昨年、クリスマスはイーストウィンドと西伊豆でのシーカヤックを漕ぎ込み、年末年始は鹿児島と屋久島に行ってきました。高校生の頃、2003年に自転車で日本縦断をしたときゴールにしたのが屋久島だったで、9年ぶりに訪れることができました。東京は東京でいいところも沢山あるのですが、鹿児島くらいの大きさの都市が落ち着きます。そして島では3泊し、妻とトロッコ道を歩いて縄文杉も見てくることができました。次回は夏に訪れて、海や川でも遊んでみたいと思います。


そして2月はイーストウィンドとしてパタゴニア・エクスペディション・レースに参加し、準優勝という結果を残すことができました。10日間もの日数を要した全体のレース運びは、本大会四回目の出場となるキャプテンの田中正人さん、そして田中陽希さんの力によるものが非常に大きかったです。関西から参加した女性メンバーの田口明美さんも、必死に頑張り大きなミスをしなかったことが結果につながりました。
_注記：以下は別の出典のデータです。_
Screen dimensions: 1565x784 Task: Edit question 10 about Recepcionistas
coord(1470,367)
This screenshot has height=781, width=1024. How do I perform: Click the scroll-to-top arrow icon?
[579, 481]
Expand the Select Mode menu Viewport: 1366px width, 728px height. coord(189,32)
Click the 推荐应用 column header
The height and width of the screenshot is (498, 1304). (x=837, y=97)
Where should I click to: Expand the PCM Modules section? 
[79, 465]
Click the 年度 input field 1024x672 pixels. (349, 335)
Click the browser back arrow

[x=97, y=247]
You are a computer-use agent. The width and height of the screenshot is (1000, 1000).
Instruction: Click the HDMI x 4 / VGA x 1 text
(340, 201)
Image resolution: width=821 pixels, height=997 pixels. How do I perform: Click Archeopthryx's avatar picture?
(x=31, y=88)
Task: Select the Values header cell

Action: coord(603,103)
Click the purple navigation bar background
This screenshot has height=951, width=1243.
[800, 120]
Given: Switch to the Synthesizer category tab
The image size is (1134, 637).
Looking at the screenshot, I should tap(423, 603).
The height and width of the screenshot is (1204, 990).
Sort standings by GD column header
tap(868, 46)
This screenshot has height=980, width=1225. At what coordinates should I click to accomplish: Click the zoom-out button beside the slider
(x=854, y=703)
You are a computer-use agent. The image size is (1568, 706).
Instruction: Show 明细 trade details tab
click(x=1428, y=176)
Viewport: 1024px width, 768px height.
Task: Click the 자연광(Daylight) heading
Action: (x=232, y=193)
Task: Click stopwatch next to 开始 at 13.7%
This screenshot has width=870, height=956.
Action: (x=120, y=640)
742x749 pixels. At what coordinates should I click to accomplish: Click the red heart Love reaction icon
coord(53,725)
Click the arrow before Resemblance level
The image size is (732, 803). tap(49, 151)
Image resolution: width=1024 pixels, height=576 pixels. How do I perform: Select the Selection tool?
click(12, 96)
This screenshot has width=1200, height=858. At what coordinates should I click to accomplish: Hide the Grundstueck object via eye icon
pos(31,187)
冒険家・関野吉晴氏の偉業「グレートジャーニー」のスタート地点がパタゴニアであり、当時の記録をまとめた「嵐の大地・パタゴニア」という本は私が小学生のときの読書感想文の推薦図書となっていました。当時から地球にこんな自然の残る土地があり、いつか行ってみたいとは思っていましたが、このような形で訪れる機会を得たことに感謝しています。


帰国後は申し込みを済ませていた100マイルのトレイルランニングレース、ウルトラトレイル・マウントフジに出場できなかったのが心残りですが、先輩の誘いで金融機関に勤めるランナーの方々と遊び始め、オクスファム・チャリティーウォーク100kmで優勝することができました。夏には日本アルプスにも3回通うことができたのも、いい経験です。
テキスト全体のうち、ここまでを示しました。